# Görev Talimatı 1
Emzirme konulu metinde "Neredeyse tüm kadınların" ifadesiyle başlayıp "olduğunu anlamamızı sağlıyor." ifadesiyle biten bölümü harfi harfine kopyalayın.
# Görev Talimatı 2
Emzirme üzerine olan metni, son cümlesinden sonra kaldığı yerden yazmaya devam edin.

# Verilen Metin
>>>

Neredeyse tüm kadınların belirli tablolar ve zorlayıcı mama saatleri olmadan kendi bebeklerini emzirme olanakları vardır.
Güncel bilgiler yenidoğanı doğumun ilk saatlerinde bir besinsel "dinlenme" sürecine zorlamanın ne kadar zararlı olduğunu anlamamızı sağlıyor.
Çocuk odalarında bebeği annenin göğsüne vermek için saatlerce bekleniyordu, bu sırada bebeğe su ve şeker (glikozlu bir solüsyon) veriliyordu. Sonuç olarak hemen hemen her zaman çocuğa ek besin destekleri veriliyordu. Günümüzde bebek odalarının büyük bir bölümünde, halen çok iyi şekilde araştırılması gereken ancak binlerce yıldır aynı şekilde tekrar eden biyolojik olayların hatırına, işin içine "yapaylık" karıştırmadan bebek hemen annenin göğsüne veriliyor. Fakat doğum sonrasında karşılaşılan bazı sorunlar emzirmeyi elverişsiz duruma getirirler.

<<<

# Veriler

>>>

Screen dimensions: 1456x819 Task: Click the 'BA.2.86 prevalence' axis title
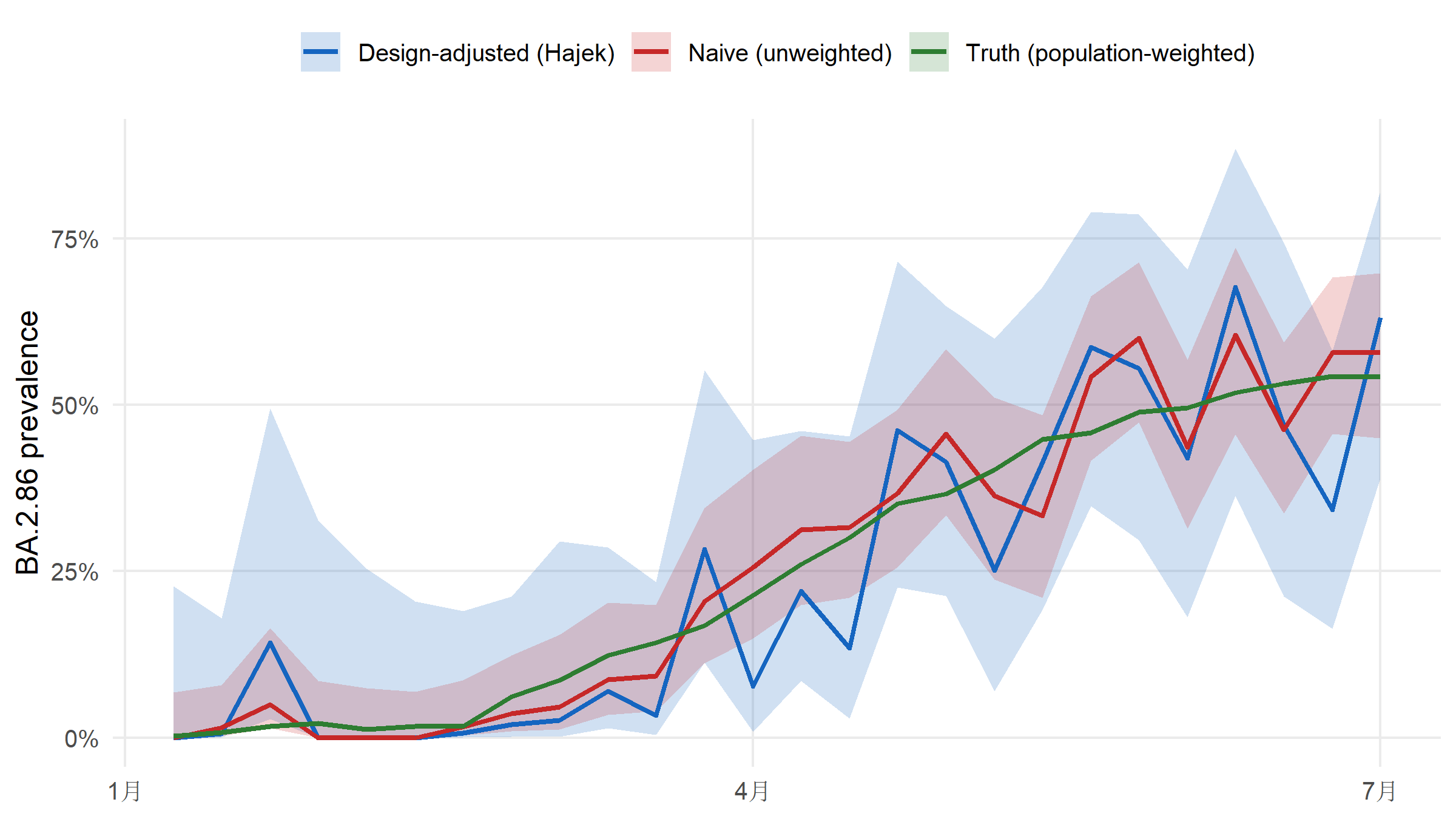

<<<

# Yazılı Yanıt 1
Neredeyse tüm kadınların belirli tablolar ve zorlayıcı mama saatleri olmadan kendi bebeklerini emzirme olanakları vardır.
Güncel bilgiler yenidoğanı doğumun ilk saatlerinde bir besinsel "dinlenme" sürecine zorlamanın ne kadar zararlı olduğunu anlamamızı sağlıyor.

# Yazılı Yanıt 2
Örneğin emzirme saatleri genellikle yenidoğanın beslenme ihtiyacına göre değil, personelin çalışma düzenine göre belirlenir; bu da yenidoğanların açlığa göre değil saate göre beslendiği sonucunu ortaya çıkarır. Bu elverişsiz durumları azaltmak için bazı hastanelerde bebeğin annesiyle aynı odada kalması tercih edilir. Hastane ortamı bazen düzenli süt salgılama başlangıcına engel olabilir. Ancak hastanede kalma süresi birkaç gün gibi kısa bir süre olduğu için rahatsızlık ortadan kalkar.
Süt salgılanmasının başlangıcı
Hamilelik süresinde plasenta ve hipofiz tarafından üretilen bazı hormonlar göğsü büyütür. Göğüslerde elle dokunulduğunda fark edilen ve yaygın düğümler içeren hacim artışı kadının dikkatini çeker. Göğsün üstündeki deri gerginleşir, meme ucu büyür ve meme ucunun çevresindeki koyu renkli çemberin rengi daha da koyulaşır ve çember genişler.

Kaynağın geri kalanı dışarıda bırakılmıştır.